Domestic & General (D&G) said it was confident of future progress after it reported a 158% rise in pre-tax profits for the nine months ended 31 March 2004, reaching £17m.

The group has changed its year end to 31 March and so reported nine-month figures compared with pro forma accounts for the same period in the previous year.

Operating profit before goodwill increased by 55.2%, said the company, reaching £16.3m for the nine months.

Total turnover was up 6.4% to £174.1m from £163.6m, while UK warranty turnover increased by 9.4% from £142.4m to £155.8m for the nine months.

Operating profits for the group's UK warranty business helped push up overall figures with a 141% increase in the nine months. Operating profit for warranty operations rose from £4.6m in 2003 to £11.1m for the nine months in 2004.

D&G said warranty turnover had slowed after large increases in the last two years, which resulted from major account wins.

D&G said the Competition Commission inquiry into the UK warranty market, and the associated negative publicity, had generally affected the market. But it said its increase in turnover was satisfactory.

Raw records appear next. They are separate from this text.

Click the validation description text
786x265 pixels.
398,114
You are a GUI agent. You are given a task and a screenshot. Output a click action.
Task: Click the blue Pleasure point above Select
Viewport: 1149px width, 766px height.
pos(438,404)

The group's support services activity, primarily the Inkfish call centre business, continued to experience a very competitive trading market, resulting in a small divisional loss of £100,000 in the period under review, the company reported.

Chairman Nicholas Rochez said the group expects to maintain growth in warranty turnover at the levels seen over the present accounting period, as the market adapts to the introduction of the remedies published by the Competition Commission.

“We expect our claims ratio to settle within our normal range of expectation through this period.”

He said the board intended to continue to review both complementary products and geographical areas, to experiment with the same and to seek further opportunities to develop its relationships with both customers and trade partners.